准备数据
//company app visit_times
腾讯,腾讯视频,800
腾讯,QQ音乐,900
腾讯,微信读书,100
腾讯,微信,900
腾讯,腾讯课堂,200
阿里,支付宝,900
阿里,优酷视频,700
阿里,虾米音乐,500
阿里,飞猪,700
阿里,钉钉,600
百度,百度App,700
百度,百度地图,800
百度,爱奇艺,800
百度,百度钱包,100
百度,百度贴吧,200
Spark Table Api实现
import org.apache.spark.sql.functions._
val df = spark.read.textFile("./data/test")
.map(_.split(","))
.map(x => (x(0), x(1), x(2)))
.toDF("company", "app", "vst_times")
.groupBy("company","app")
.agg(sum("vst_times") as "vst_times")
.cache()
val windows = Window.partitionBy("company","app").orderBy(col("vst_times").desc)
//取出BAT三大公司访问量Top2的app
df.select("company", "app", "vst_times")
.withColumn("row_number", row_number().over(windows))

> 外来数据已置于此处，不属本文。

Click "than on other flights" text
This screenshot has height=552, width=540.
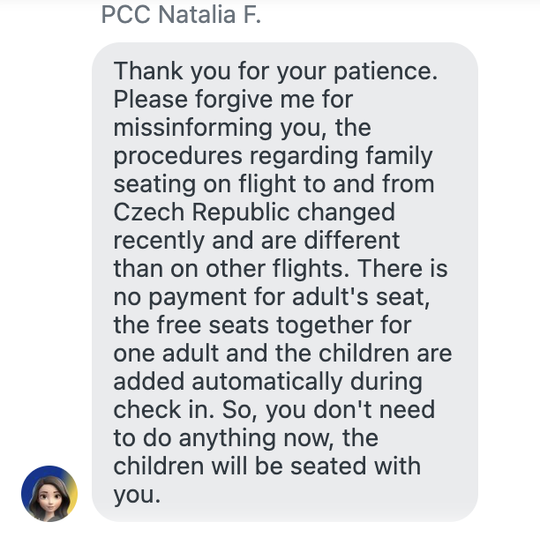click(228, 268)
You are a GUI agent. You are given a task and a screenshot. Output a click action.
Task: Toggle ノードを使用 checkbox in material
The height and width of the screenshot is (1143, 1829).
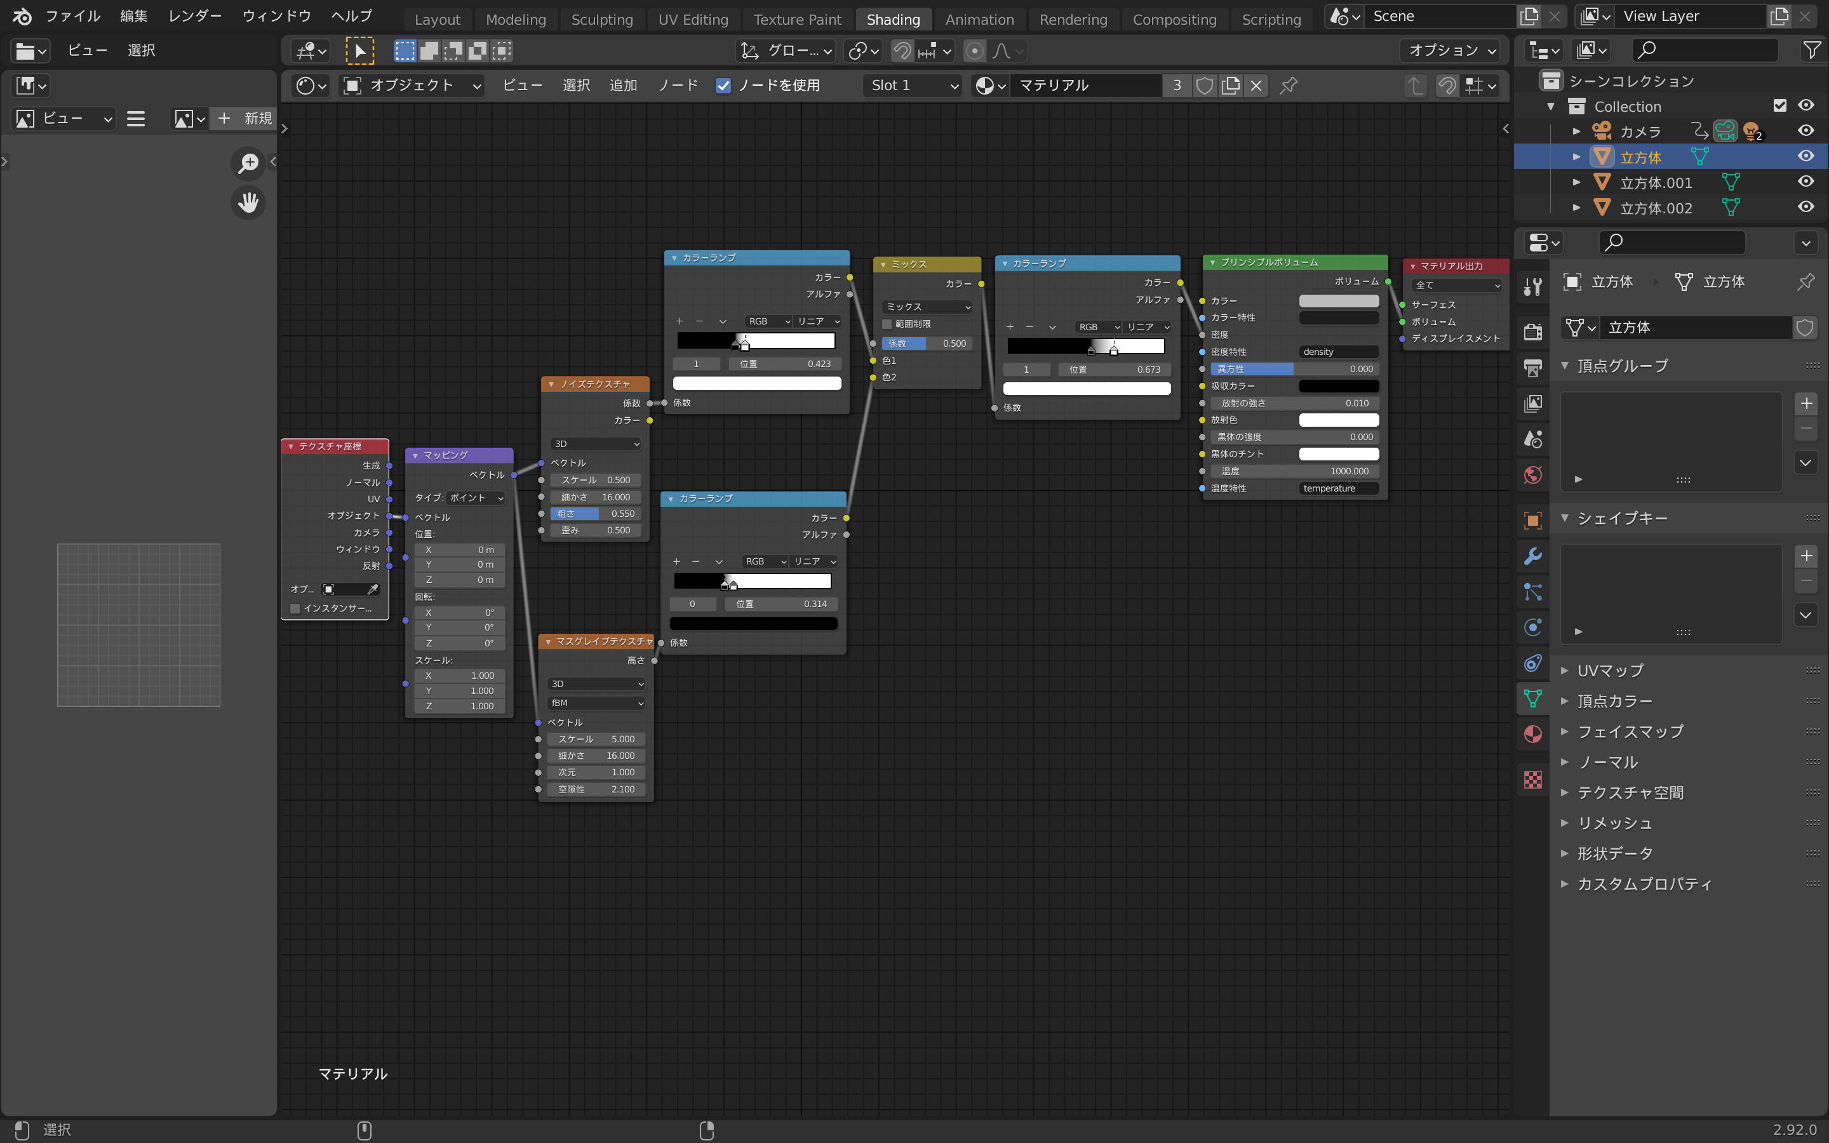tap(723, 85)
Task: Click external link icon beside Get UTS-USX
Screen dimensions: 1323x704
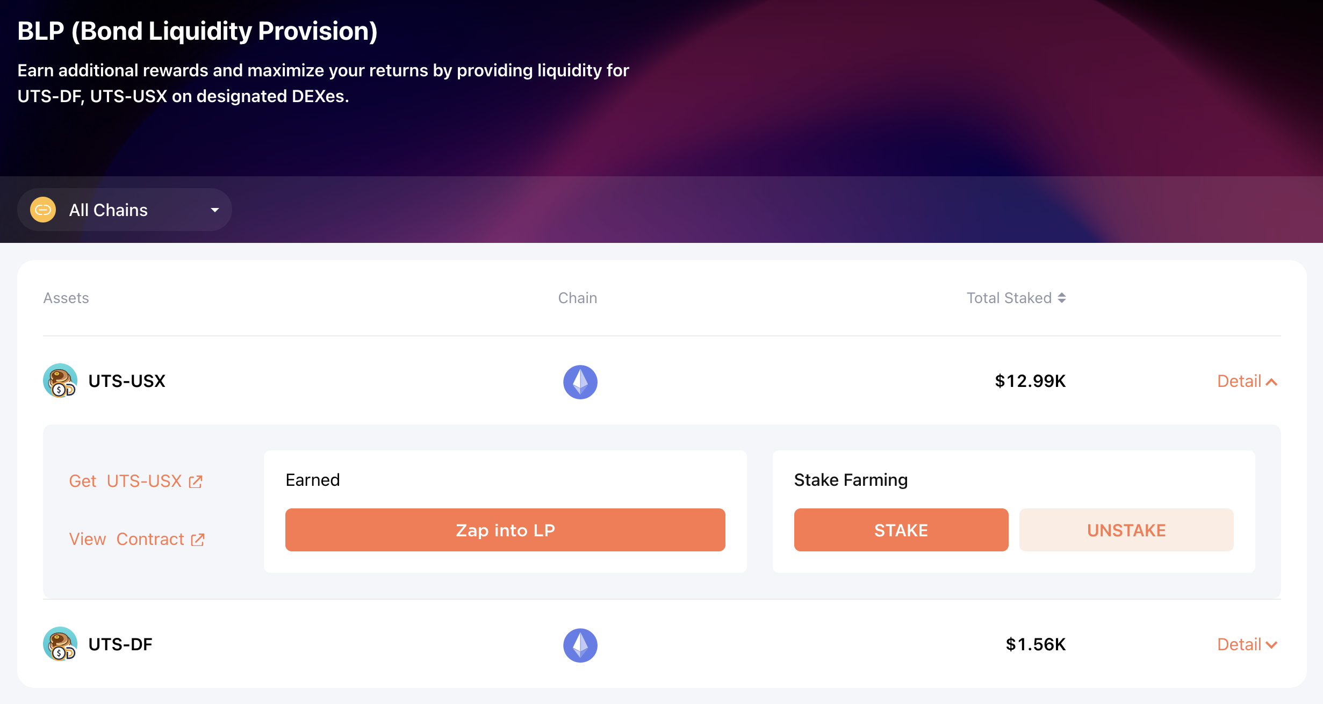Action: pyautogui.click(x=196, y=482)
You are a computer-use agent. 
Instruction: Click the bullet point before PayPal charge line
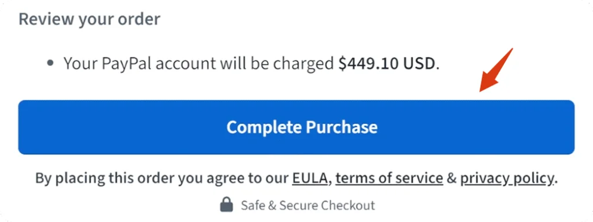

.where("row_number <= 2 ")
.select("company", "app", "vst_times")
.show()
Spark Core Api实现
val apprdd = spark.read.textFile("test.log")
.map(line => {
val x = line.split(",")
((x(0), x(1)), x(2))
})
val reduced: RDD[((String, String), Int)] = apprdd.reduceByKey(_+_)
val grouped: RDD[(String, Iterable[((String, String), Int)])] = reduced.groupBy(_._1._1)
//按照公司分组
val sorted: RDD[(String, List[((String, String), Int)])] = grouped.mapValues(_.toList.sortBy(-_._2).take(2))
//输出结果
sorted.foreach(println(_))
//释放资源
sc.stop()
结果输出:
+-------+--------+---------+
|company| app|vst_times|
+-------+--------+---------+
| 腾讯| QQ音乐| 900|
| 腾讯| 微信| 900|
| 百度|百度地图| 800|
| 百度| 爱奇艺| 800|
| 阿里| 支付宝| 900|
| 阿里|优酷视频| 700|
+-------+--------+---------+